Over the last season and a half or so, Jesus Montero has reportedly been offered to various teams in exchange for pitchers such as Roy Halladay and Cliff Lee. Many pundits have taken to including him in hypothetical trades for lesser players, suggesting that his lack of a clear position makes him more valuable as a trade chip. While I understand the sentiment and agree that Montero does have some question marks that need to be resolved, the performance of some key Yankee veterans displays why trading Montero is a bad idea.
Put simply, the Yankees are going to need a young, middle of the order bat at some point over the next few seasons. Alex Rodriguez has had a down year to this point, and while I do expect him to recover somewhat, his age and health suggest that predicting a return to the elite player he has been in the past may be wishful thinking. Derek Jeter has an OPS of .722, and he too is at an age where it is legitimate to question whether he will ever recapture his former glory. Jorge Posada can no longer be counted on to stay healthy for a full season, and is likely to hang up his cleats at some point over the next few seasons.
With Curtis Granderson being a disappointment, the only players on the club for whom I would feel reasonably confident in projecting them to approach or replicate this season’s performance are Nick Swisher, Brett Gardner, Robinson Cano, and Mark Teixeira (and the first two have some BABIP issues that concern me a bit). While all of the players noted as being in decline will still be useful cogs, they are unlikely to provide the Yankees with the dominant middle of the order production that we have become accustomed to for much longer. Even if Jeter and A-Rod bounce back, it is folly to depend on both to be superstar caliber hitters three or four years down the road.
This is where Montero comes in. Jesus is a 20 year old who, after a slow start, is mashing in AAA much like he did at the lower levels.
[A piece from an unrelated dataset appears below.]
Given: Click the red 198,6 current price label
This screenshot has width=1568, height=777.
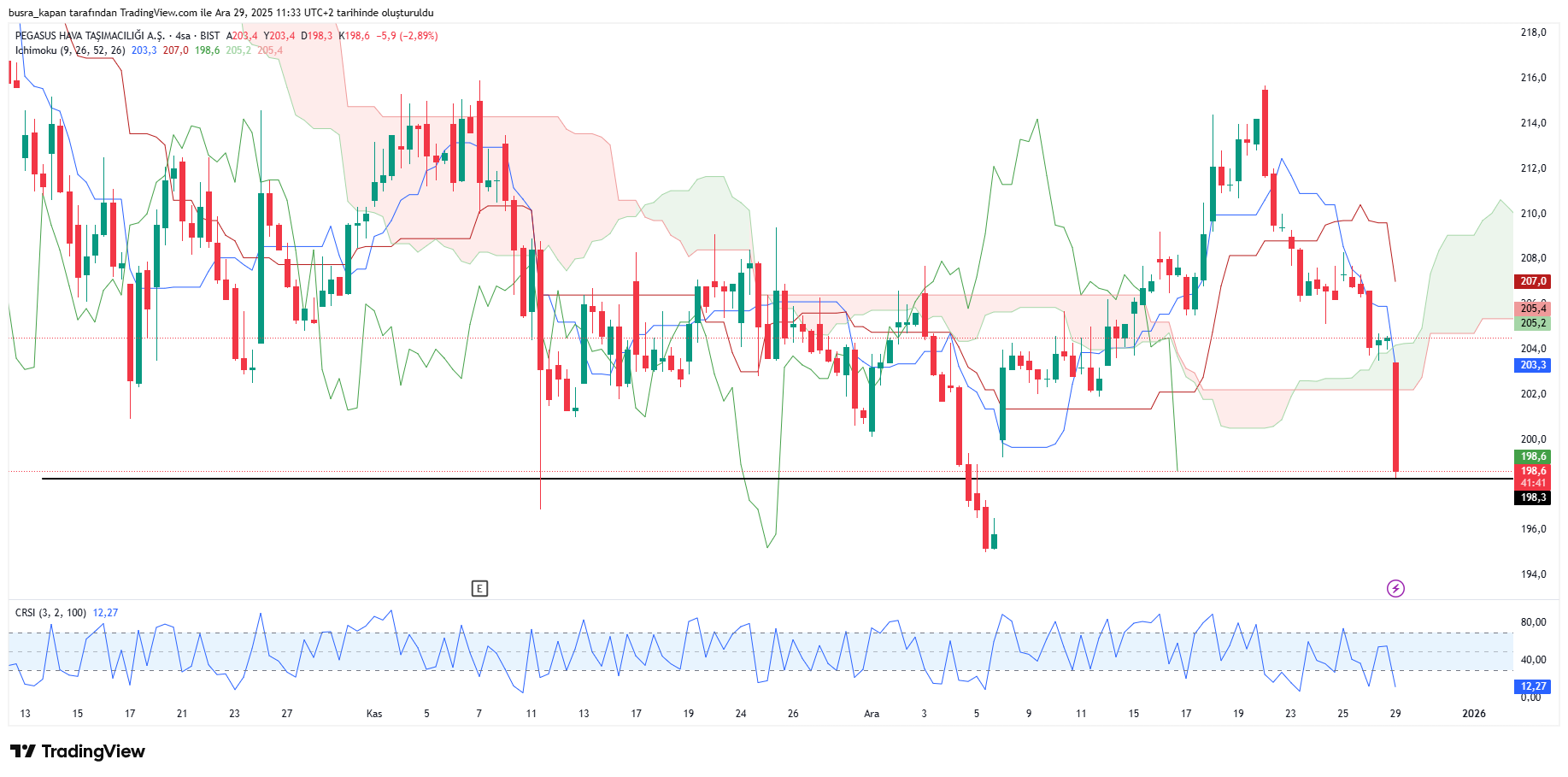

He has shown himself to be a complete hitter, hitting for average and power, as well as displaying an increasingly solid batting eye. He hits both lefties and righties, early in the year and late, with men on and the bases empty, when trailing and when leading. Any way you slice his minor league splits, he looks like a major league hitter. The scouts love his bat, and I have seen many of them state that his is an elite stick no matter where he ends up defensively. Additionally, he is the only real middle of the order bat that the Yankees have close to the majors, and possibly in the entire system.
Yes, it is possible for the Yankees to supplement their lineup in free agency. But holding onto Montero allows the Yankees to forgo handing out huge contracts to free agents who are just old enough to be leaving their primes. And yes, it is very possible that he does not stick at catcher. But for a team that will need his bat soon, that should be largely irrelevant. You find a position for that sort of potential at the plate. You split his time between DH, C, 1B, maybe the outfield. You do everything you can to get Montero into that lineup on an everyday basis. He is 20 years old, and will be only 27 by the time Teixeira’s contract expires. Looking at the team now and saying that he is blocked is shortsighted. The Yankees should hold on to Montero. If they do not, I think they will regret it fairly soon.